The detective has been given an assignment which he welcomes. Things have not been going well for him as his marriage has recently broken up. He is assigned the case of Mr. Numuro who disappeared six months ago. His young, attractive wife has just hired someone to look into the case as she has heard nothing from him. Her brother has been looking but hasn't come up with anything.
The detective is not convinced that this case is legitimate. The wife, who seems to be an alcoholic, doesn't seem that worried about her husband. She can tell him nothing. Her brother seems reluctant to share anything that he has learned and as the detective works the case, he trusts the brother less and less. The brother seems to be caught up in the underworld of crime; perhaps that plays into his brother-in-law's disappearance?

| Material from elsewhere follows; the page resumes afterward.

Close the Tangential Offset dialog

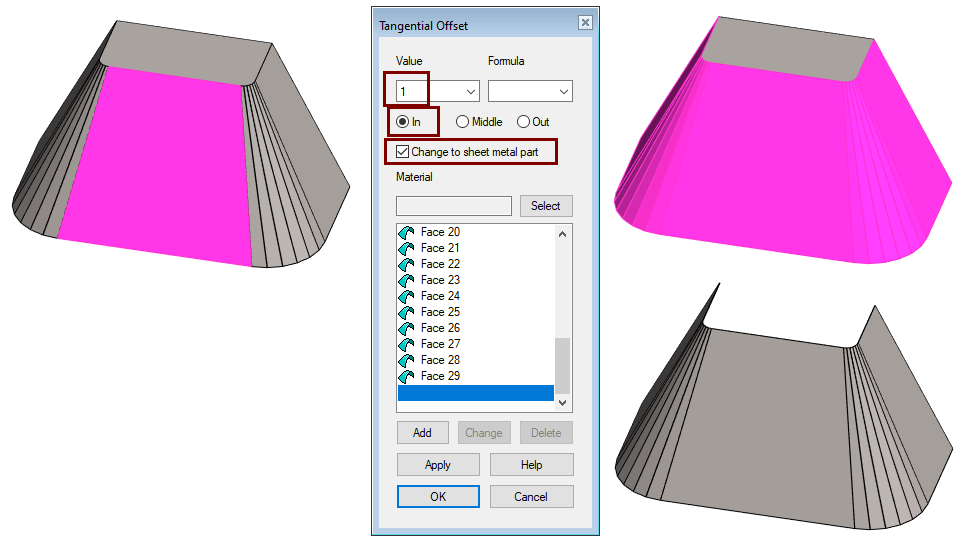pyautogui.click(x=585, y=23)
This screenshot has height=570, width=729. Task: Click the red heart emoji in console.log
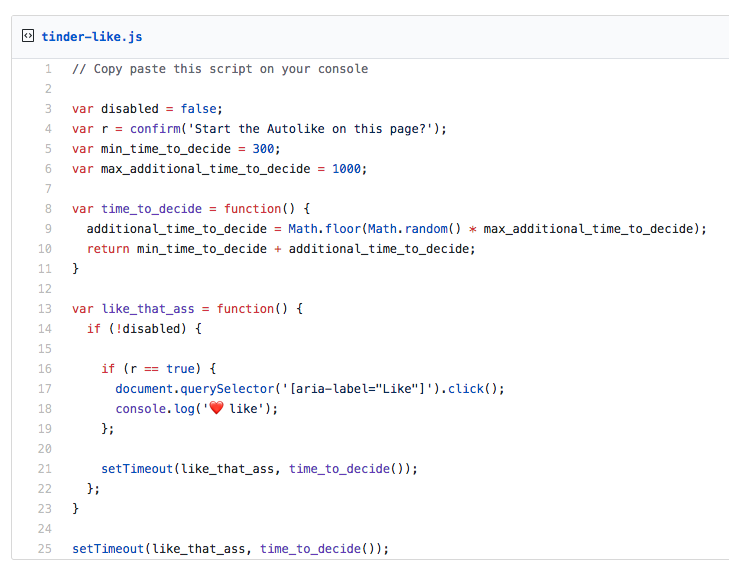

The detective is left with only a few clues. There is a matchbox from a nearby diner that has two different types of matches in it. There is a slip of paper with what appears to be a telephone number on it. He goes to the diner but gains no knowledge. He is slowly pulled into the underground of Japanese crime and its territorial inhabitants. His boss is pressuring him while reminding him that he will be fired if he gets into anything illegal. He becomes confused, losing his own identity as he searches unsuccessfully for his missing man.
Kobo Abe is a well known Japanese author whose work is full of surrealism. This novel is considered one his most accessible yet the reader may feel that he is reading through a fog, that there is much that is hidden and just out of reach that would solve the mystery. The main character, the detective, is never given a name which increases the feeling of unreality. Readers will see how the detective starts to lose his own identity and question what our identity really is and how we come to define it. This book is recommended for readers of literary fiction.